- **Study questions**
a - Before the listing, the text comparing Group Replication and Galera Cluster appears. Quote every sentence in it that mentions a network round trip, whether spelled "round trip" or "roundtrip."
b - The text comparing Group Replication and Galera Cluster leaves one node out of the cost estimate. Using the reasons the text gives, explain in one to three sentences why it does this.
c - According to the text comparing Group Replication and Galera Cluster, what determines the time the certification process takes in Galera?

- **Text for analysis**

*** Block opens ***

Comparing Oracle MySQL Group Replication and Galera Cluster through a probability perpective seems quite interesting.
At commit time both use a group certification process that requires network round trips. The required time for these network roundtrips is what will mainly determined the cost of a transaction. Let us try to compute an estimate of the certification process cost. The duration of these network roundtrips duration can be model by random variable with an associated probability distribution law.
For Galera all nodes take part in the process so the time taken is dimensioned by the worst roundtrip duration.
For group replication it is a majority voting and the time taken is dimensioned by the worst case of the majority.
Said in another way : if we have N+1 nodes (N being an even number to be sure to have a good majority voting process) you randomly get N non correlated durations for each round trip. We exclude one node(the local node were the transaction is taking place) as no network roundtrip is required even if logically it takes part in the certification process. This local cost is anyway much smaller that the others roundtrip cots.

*** Block closes ***

- **Extracted records**
*** Block opens ***

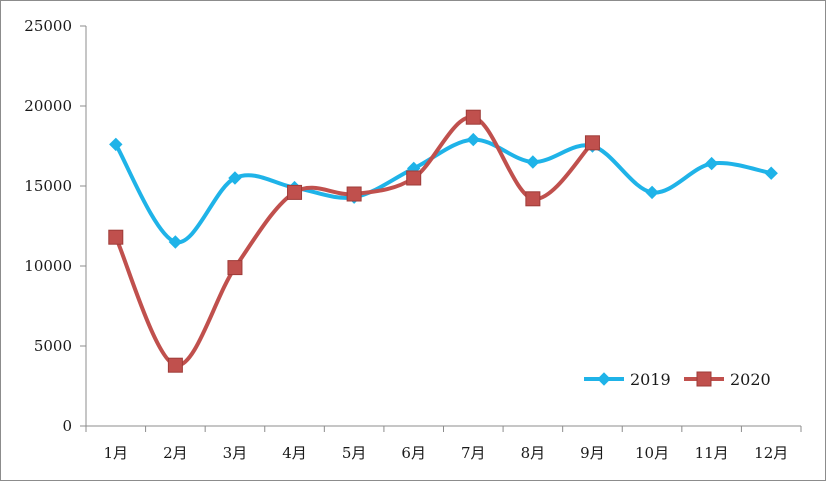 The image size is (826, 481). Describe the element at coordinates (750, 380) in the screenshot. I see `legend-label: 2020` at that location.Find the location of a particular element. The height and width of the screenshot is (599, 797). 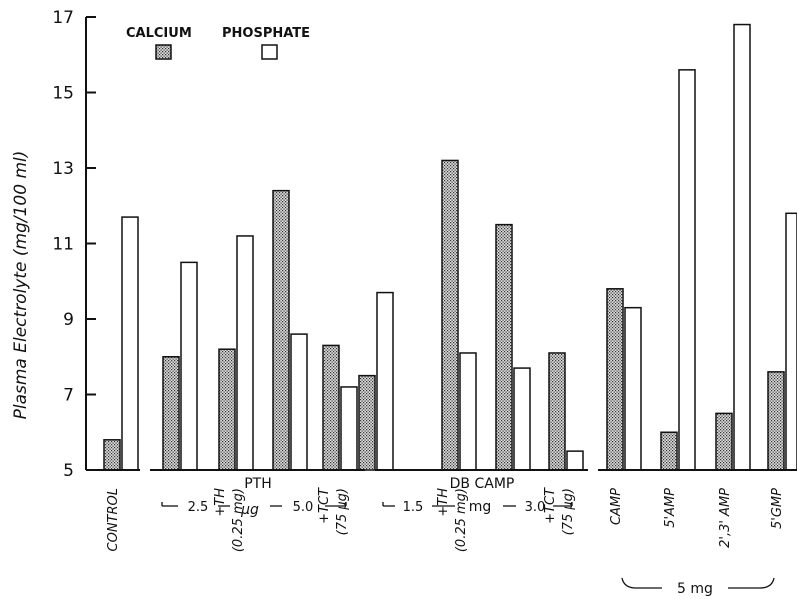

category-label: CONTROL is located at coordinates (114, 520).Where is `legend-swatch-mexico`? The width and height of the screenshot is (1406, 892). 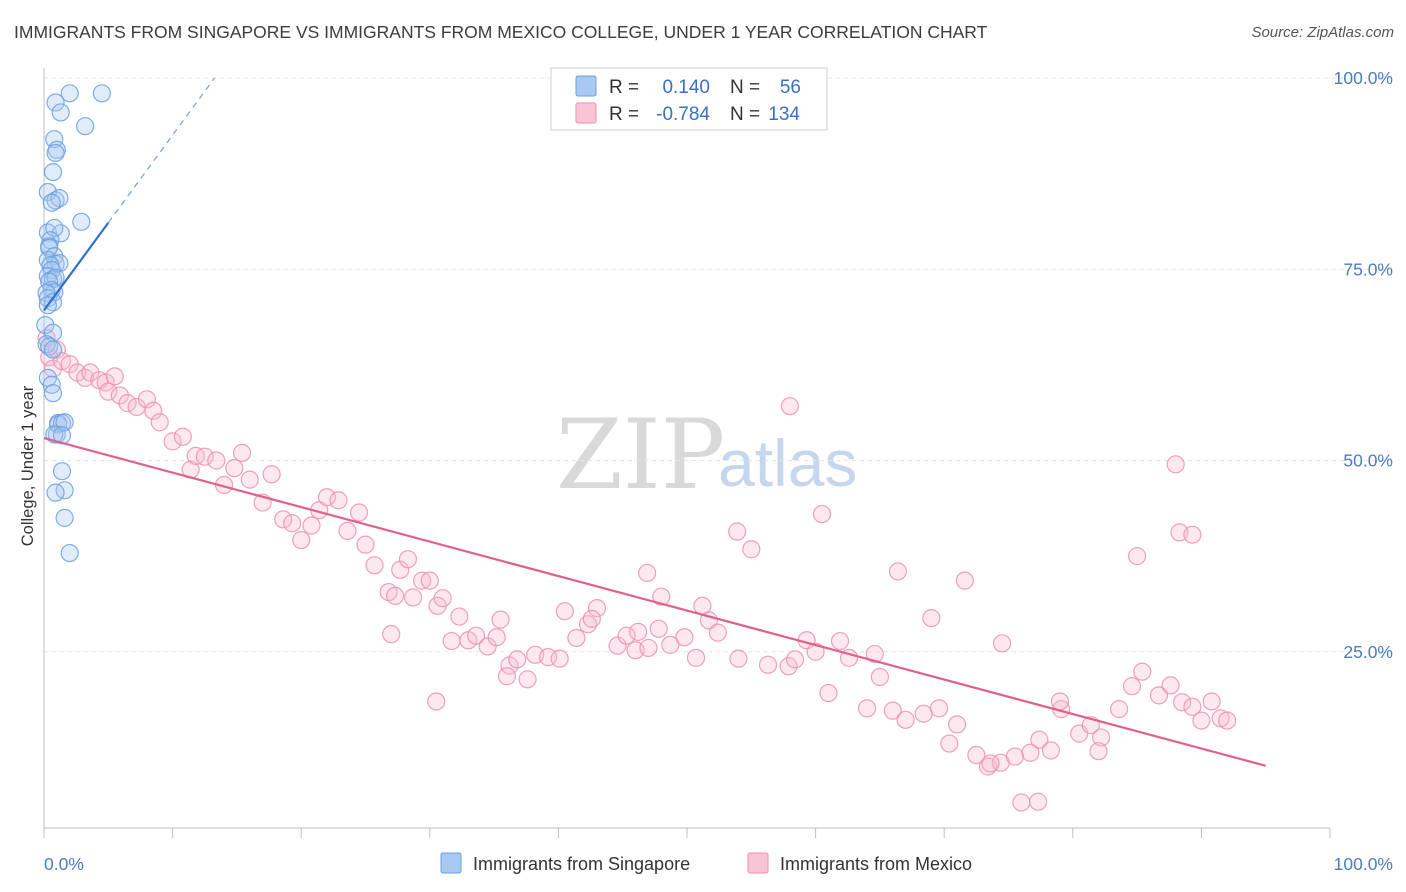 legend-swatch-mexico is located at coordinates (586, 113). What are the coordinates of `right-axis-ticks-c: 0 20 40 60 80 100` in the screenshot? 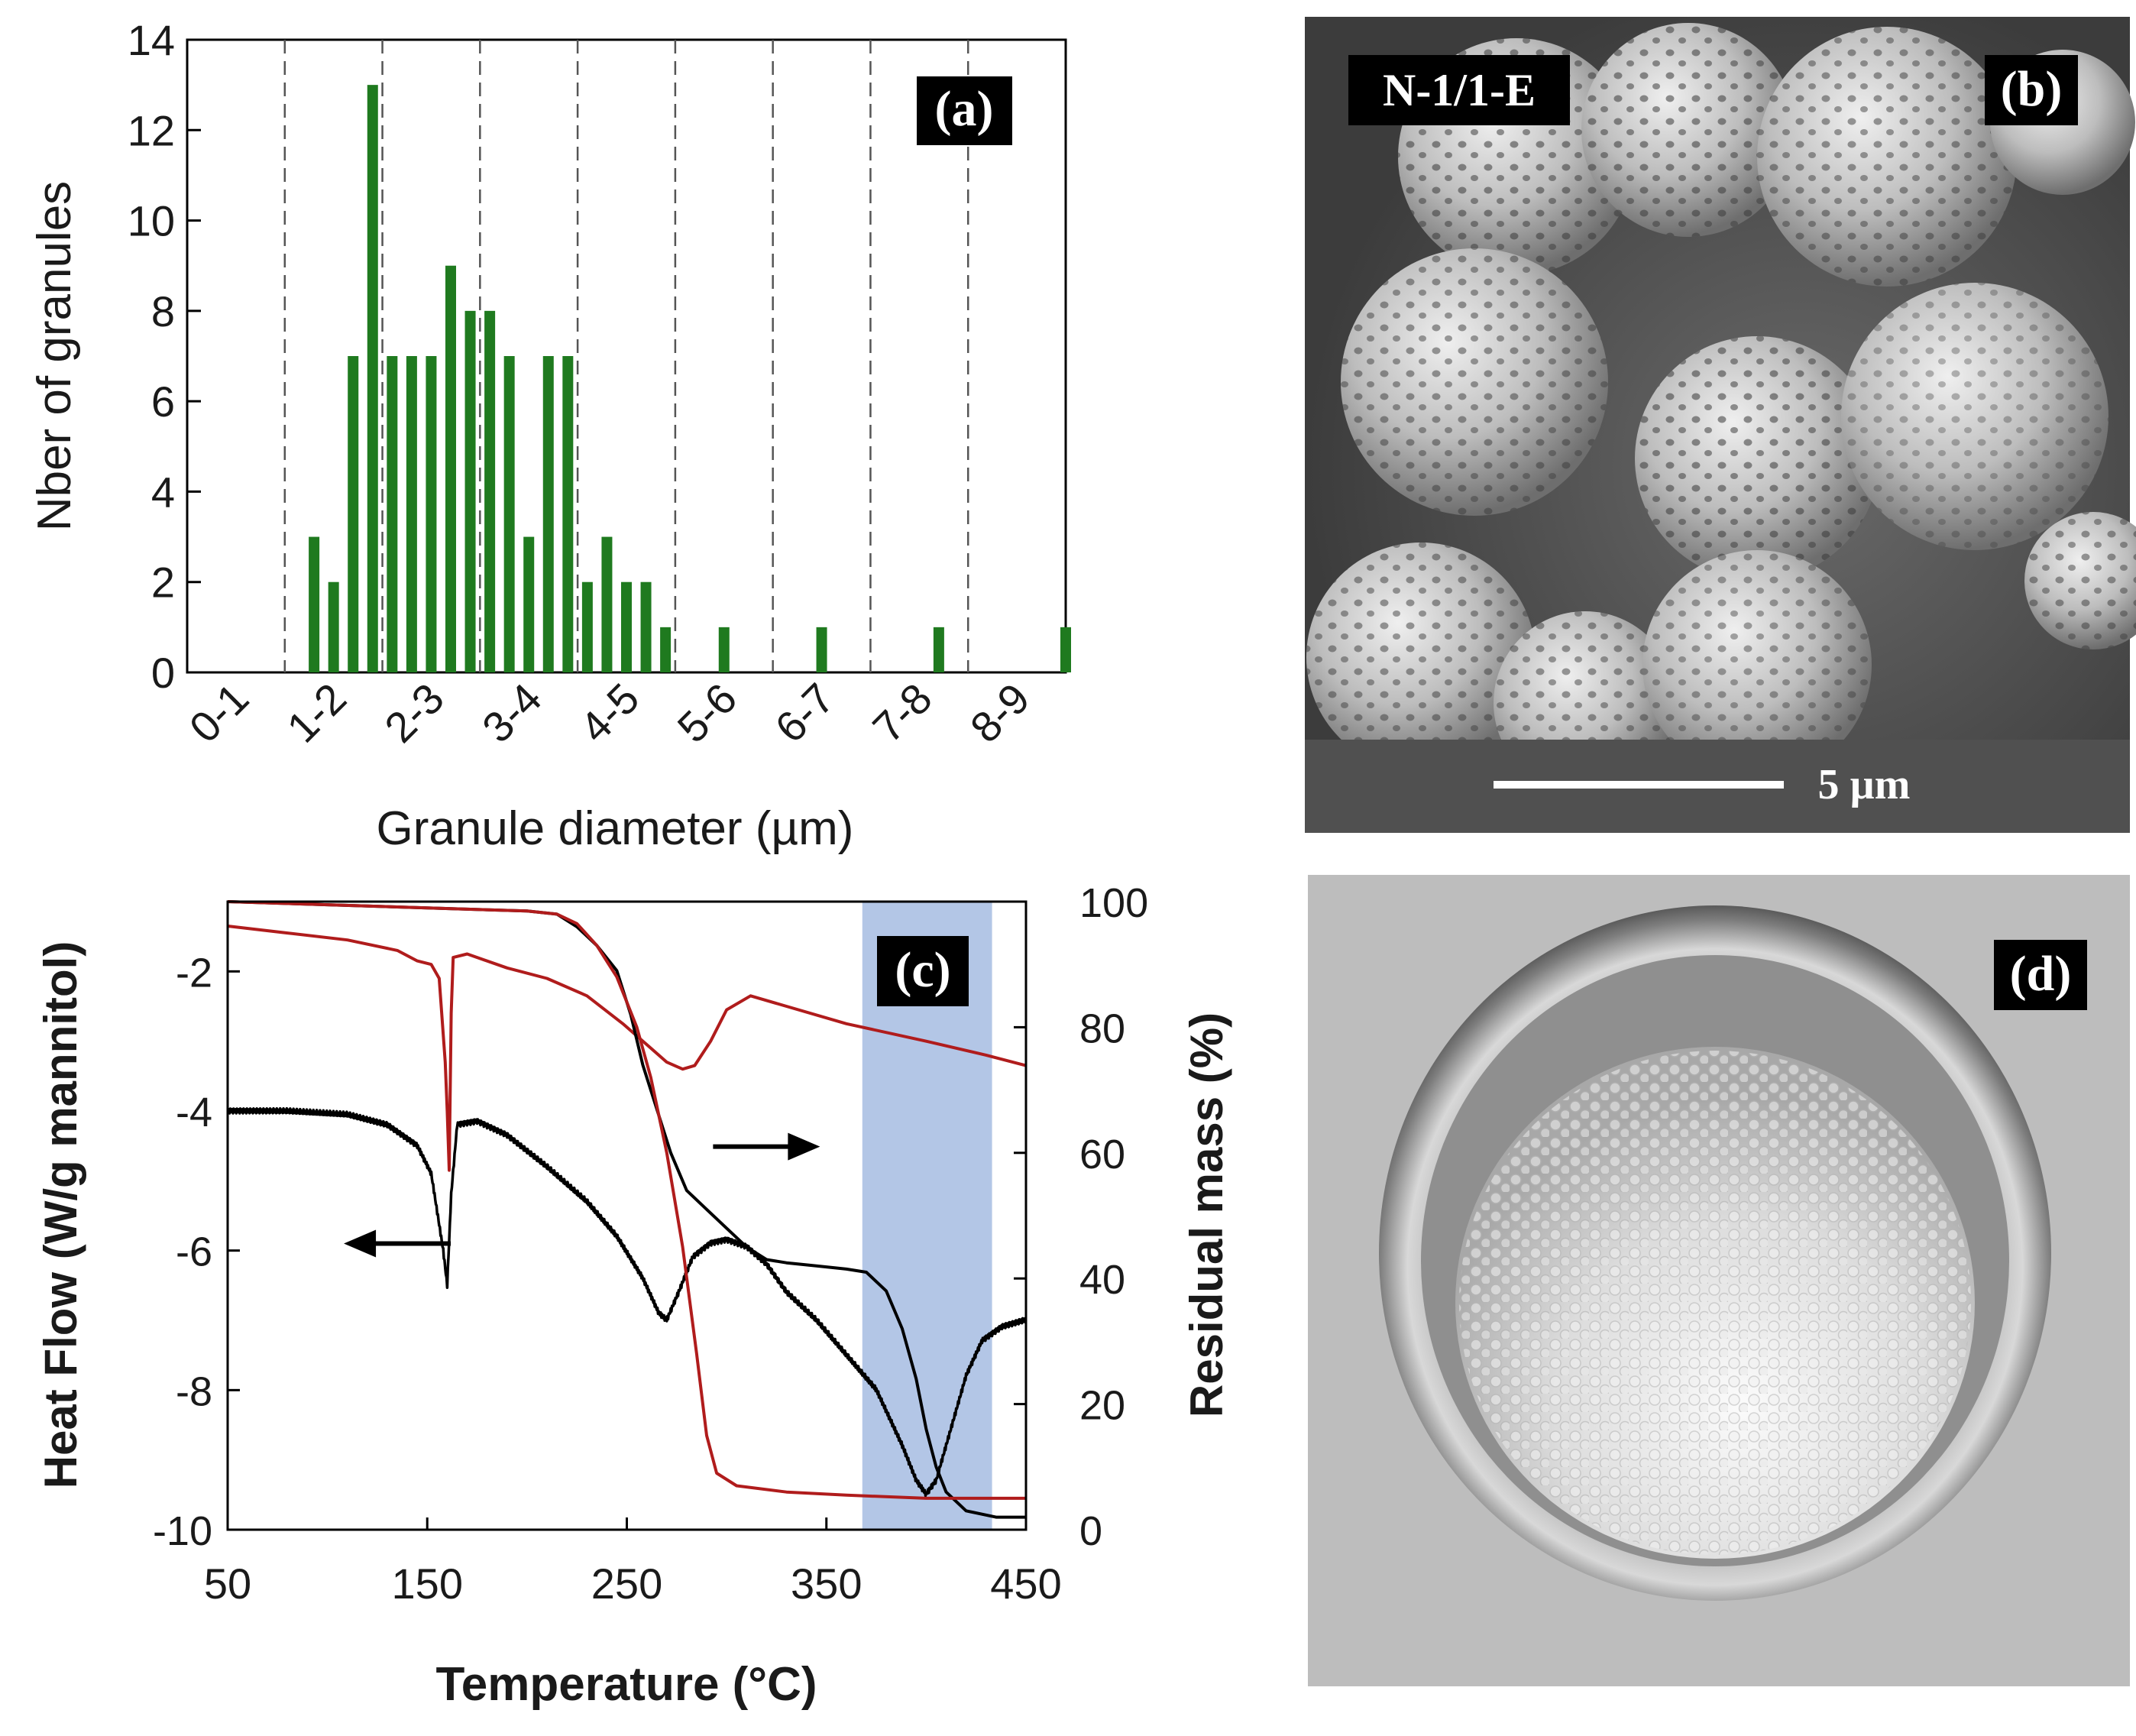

*** Block closes ***

- **Solutions to each task**
a -
1. "At commit time both use a group certification process that requires network round trips."
2. "The required time for these network roundtrips is what will mainly determined the cost of a transaction."
3. "The duration of these network roundtrips duration can be model by random variable with an associated probability distribution law."
4. "For Galera all nodes take part in the process so the time taken is dimensioned by the worst roundtrip duration."
5. "Said in another way : if we have N+1 nodes (N being an even number to be sure to have a good majority voting process) you randomly get N non correlated durations for each round trip."
6. "We exclude one node(the local node were the transaction is taking place) as no network roundtrip is required even if logically it takes part in the certification process."
7. "This local cost is anyway much smaller that the others roundtrip cots."

b - The excluded node is the local node where the transaction takes place. No network roundtrip is required for it, even though it logically takes part in the certification process. Its local cost is also much smaller than the other roundtrip costs.

c - The worst roundtrip duration, because all nodes take part in the process.